Asimismo, dijo que su gobierno quiere combatir la impunidad, pero como ya no pueden confiar en la OEA, “vamos a buscar alguna organización internacional, otra distinta, para que nos acompañe en la creación de una CICIES que sí combata la impunidad”.

Por su parte, el representante de la CICIES dijo que no se pronunciaría, pero quien sentó posición a través de su cuenta de twitter fue Estados Unidos al lamentar la decisión del gobierno de cerrar su cooperación con dicha Comisión.

“La lucha contra la corrupción es esencial y fundamental. Vamos a seguir buscando la forma de reducir y combatir la corrupción e impunidad», expresó la sede diplomática en El Salvador.
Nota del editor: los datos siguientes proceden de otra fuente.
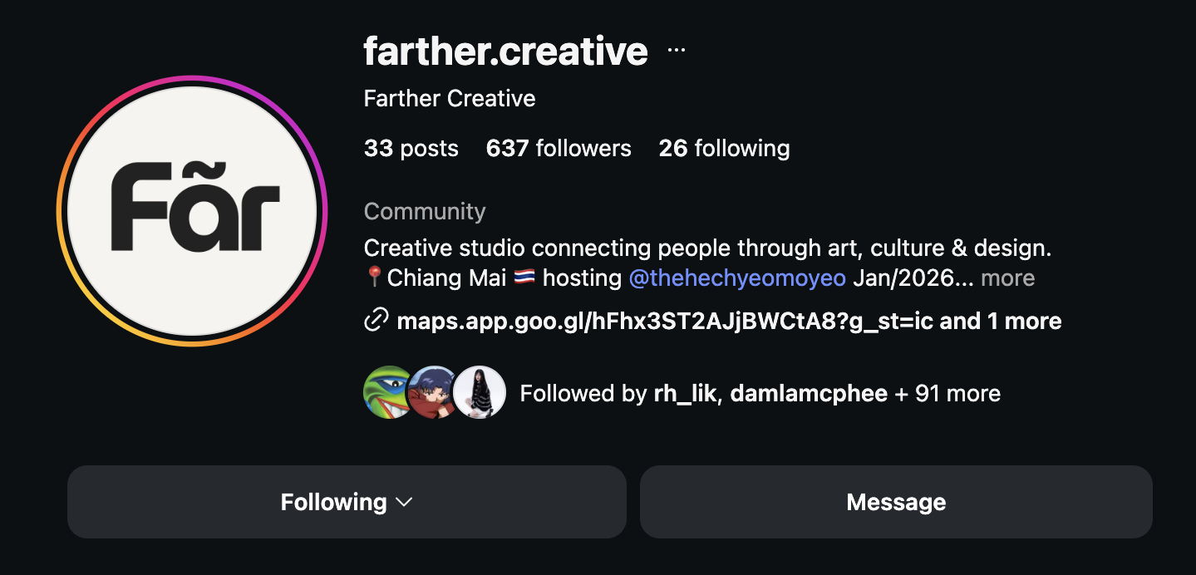Click the green frog follower avatar
This screenshot has width=1196, height=575.
389,392
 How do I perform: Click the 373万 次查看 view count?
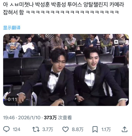click(58, 118)
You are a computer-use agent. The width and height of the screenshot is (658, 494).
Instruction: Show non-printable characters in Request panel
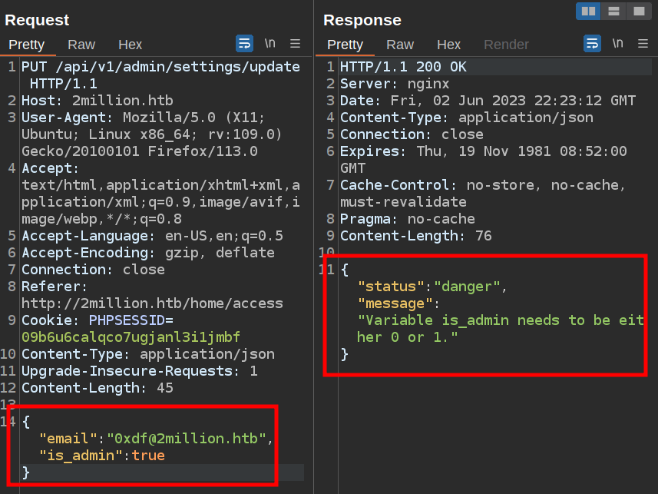click(269, 43)
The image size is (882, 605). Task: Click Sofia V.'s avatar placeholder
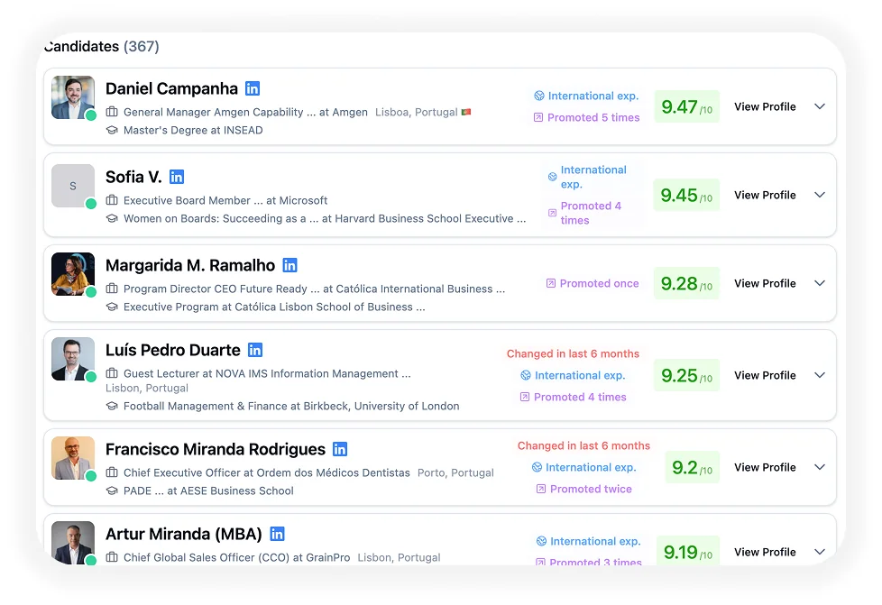tap(72, 185)
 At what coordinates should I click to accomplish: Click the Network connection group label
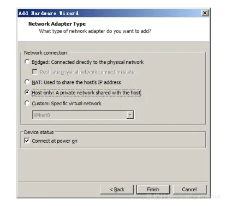45,53
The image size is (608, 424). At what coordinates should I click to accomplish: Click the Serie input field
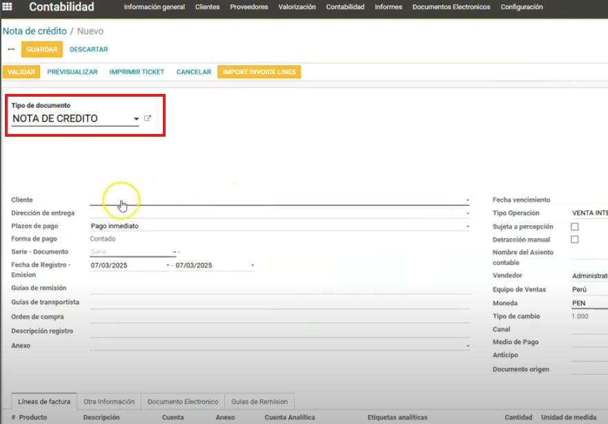click(131, 252)
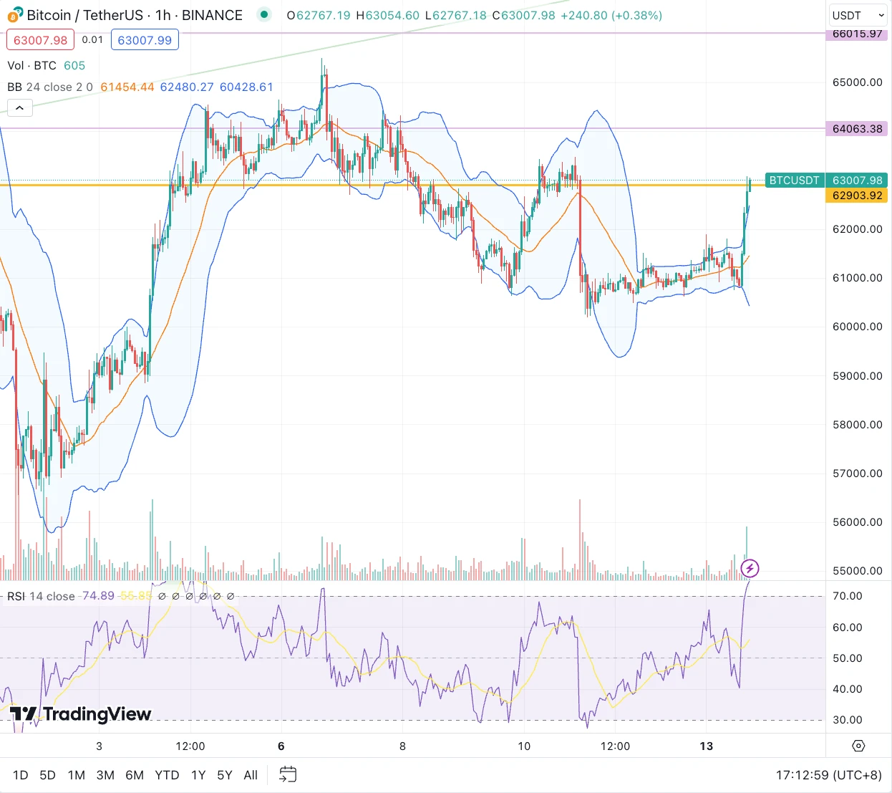Click the Bitcoin symbol logo icon
Screen dimensions: 892x793
[15, 14]
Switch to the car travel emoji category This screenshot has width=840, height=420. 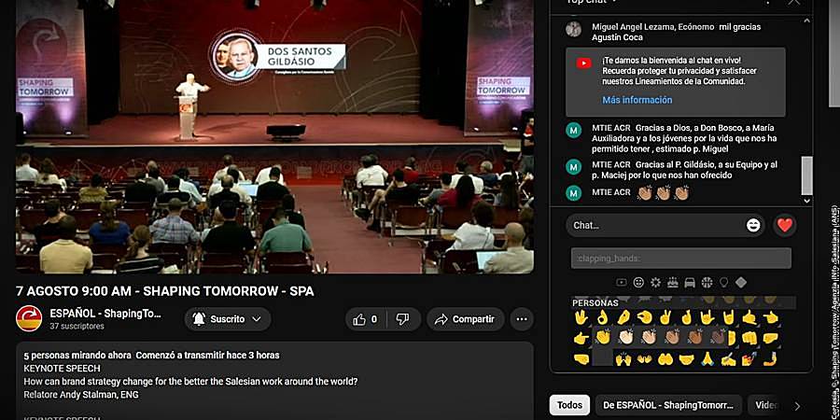690,282
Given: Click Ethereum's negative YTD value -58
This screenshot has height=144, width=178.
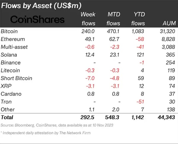Looking at the screenshot, I should [x=140, y=39].
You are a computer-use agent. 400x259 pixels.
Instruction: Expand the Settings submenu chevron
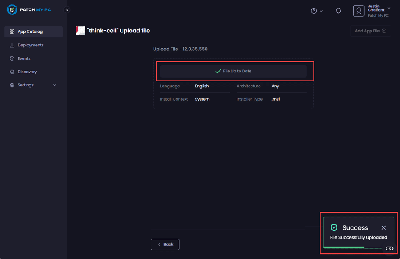(x=54, y=85)
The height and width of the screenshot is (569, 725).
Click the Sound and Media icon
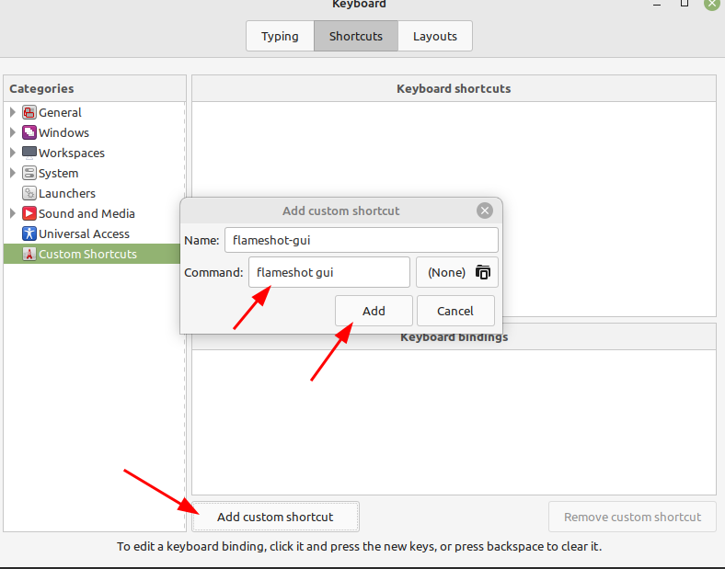click(x=29, y=213)
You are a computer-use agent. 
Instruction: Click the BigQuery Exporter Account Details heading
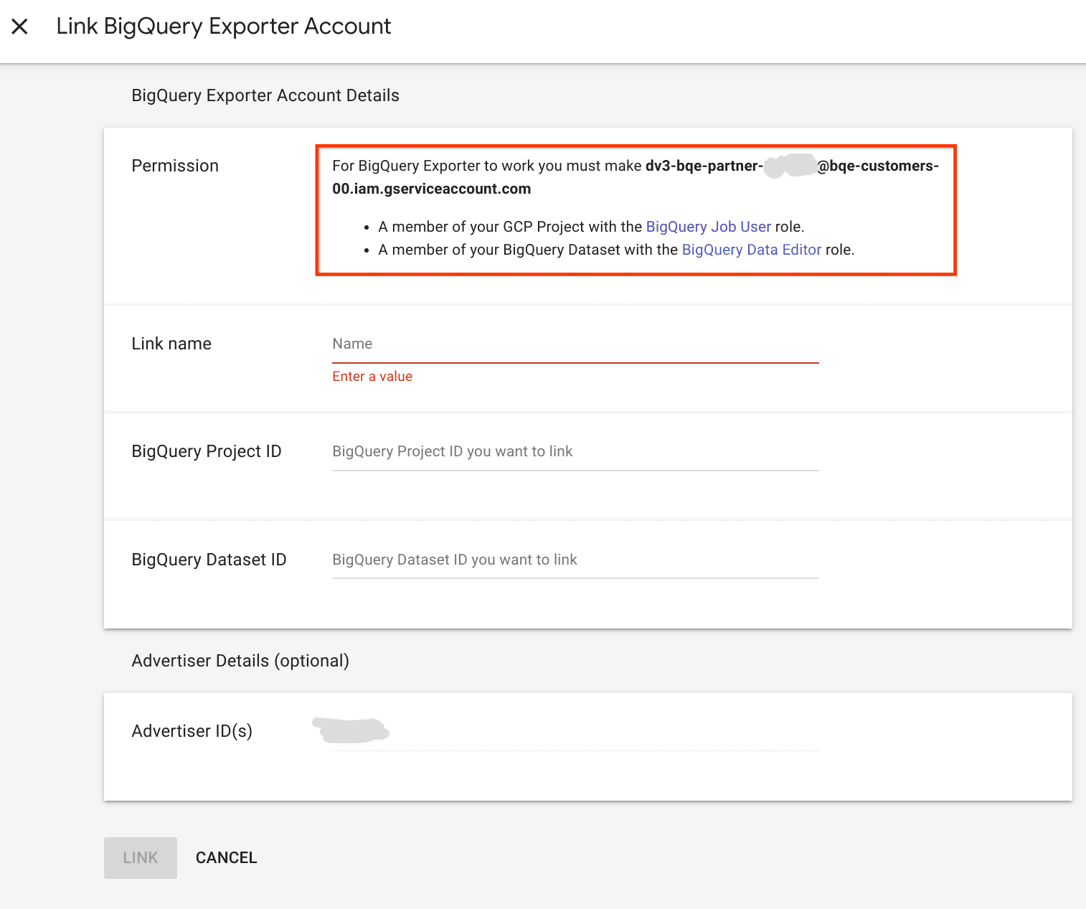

Investigar a la oposición, pero no a su gobierno

Durante la firma del acuerdo el noviembre del 2019, Bukele aseguró que la creación de este organismo era en respuesta a » un clamor del pueblo salvadoreño que se combata la corrupción, pero la población no solo está pidiendo que se combata la corrupción, la población está pidiendo que se combata la corrupción con una Cicies», sentenció.

De esta manera, “cumplía su promesa de campaña”, sacando a luz los actos de corrupción de los gobiernos anteriores, tanto de ARENA como del FMLN, iniciando con las investigaciones de la construcción de la presa hidroeléctrica el Chaparral durante la administración Funes y la desviación de fondos en la construcción del SITRAMSS.

Hasta ese momento todo era “viento en popa”, pero al llegar su turno la situación cambió cuando Ronalth Ochaeta, explicó en ese momento que “como resultado de su trabajo, la Comisión formulará recomendaciones para el fortalecimiento institucional sobre la calidad, efectividad y legitimidad en el gasto público, derivado de la situación de emergencia sanitaria”.

El entonces diputado del FMLN, Jorge Hándal, sentenció que el temor de Bukele se debe a que habían más de 83 avisos de casos de corrupción en la Fiscalía del manejo de fondos estatales de parte de instituciones del gobierno utilizadas para la pandemia y que por ello insistía en una CICIES dependiente del Ejecutivo.

Razón por la cual, Bukele también rechazó la iniciativa presentada por las organizaciones civiles presentada en la Asamblea, que buscaba, entre otras cosas, darle independencia institucional y financiera a la actual CICIES, incluso evitó reunirse con el Enviado Especial para el Triángulo Norte de EE.UU. Ricardo Zúñiga.

Desde que inició su trabajo, la CICIES ha dado asistencia en 25 casos de corrupción investigados por la Fiscalía salvadoreña.  Entre estos, 12 son avisos de posibles ilícitos de corrupción en cinco instituciones, auditó los gastos destinados a la pandemia e investigó siete casos más a solicitud del ex Fiscal General.